▸ ISTRUZIONE
Trascrivi tutte le righe dei dati qui sotto come tabella Markdown con le colonne "n" e "Riga", numerandole e saltando quelle vuote. Non mettere le immagini nella risposta.
***
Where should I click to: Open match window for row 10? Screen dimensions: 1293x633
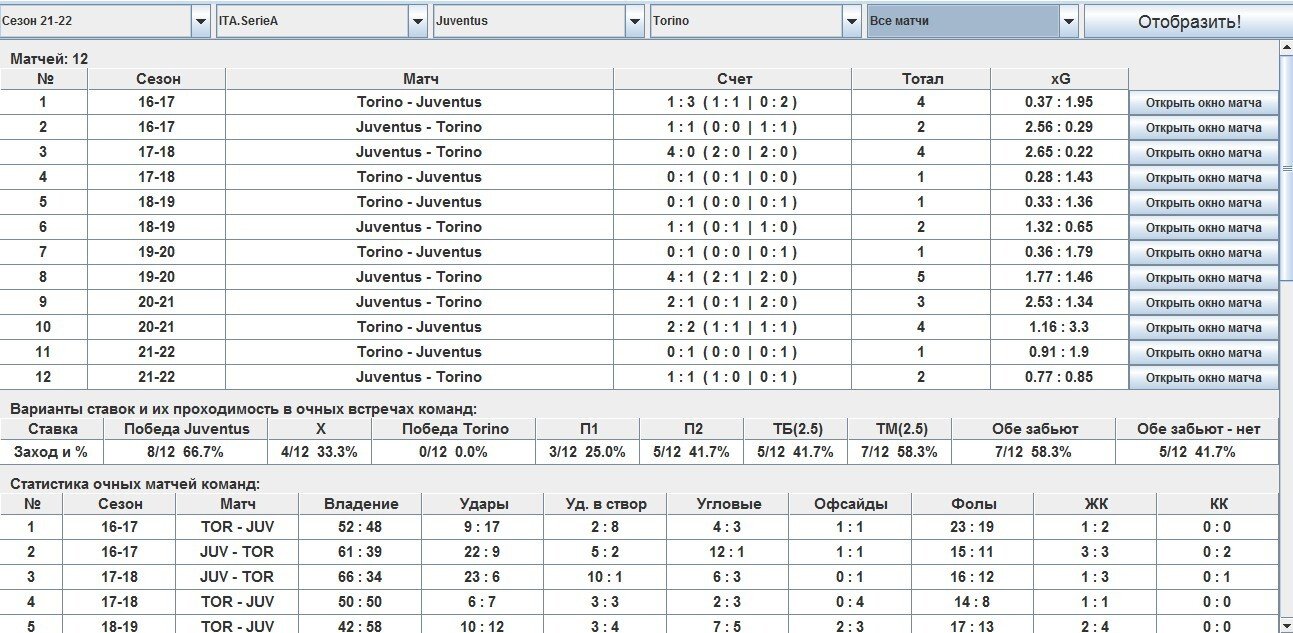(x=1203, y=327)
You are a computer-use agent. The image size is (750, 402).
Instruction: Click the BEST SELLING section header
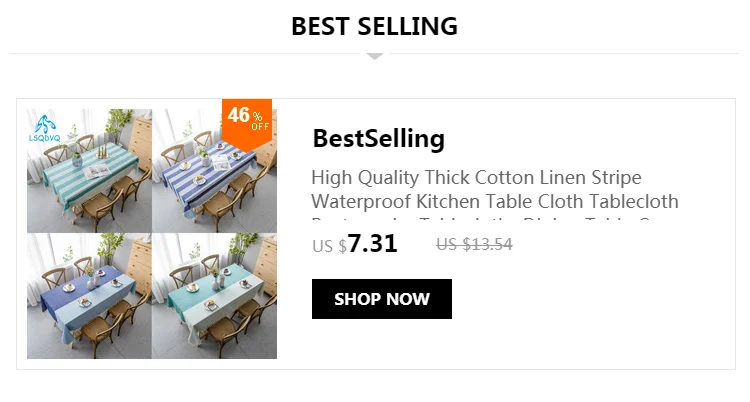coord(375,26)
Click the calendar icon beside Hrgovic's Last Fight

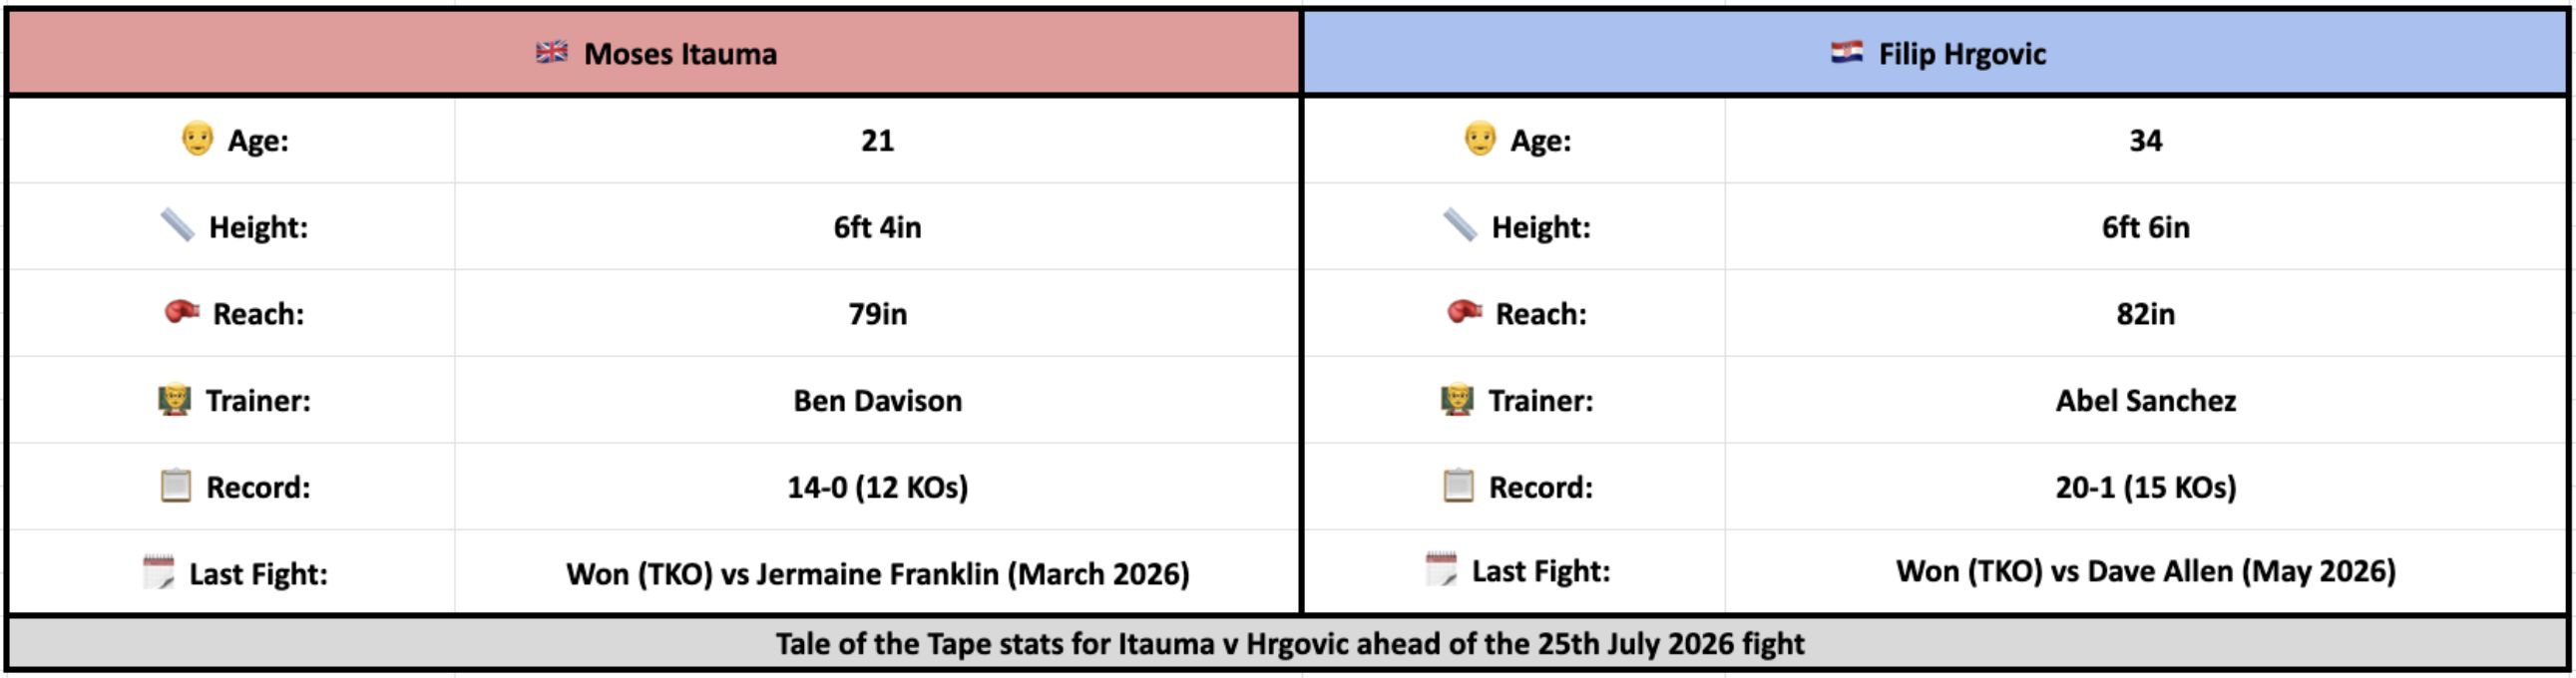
***
▸ RISULTATO CORRETTO
| n | Riga |
|---|---|
| 1 | Where should I click to: Open match window for row 10? Screen dimensions: 1293x633 |
| 2 | (x=1203, y=327) |
| 3 | You are a computer-use agent. The image size is (750, 402). |
| 4 | Instruction: Click the BEST SELLING section header |
| 5 | coord(375,26) |
| 6 | Click the calendar icon beside Hrgovic's Last Fight |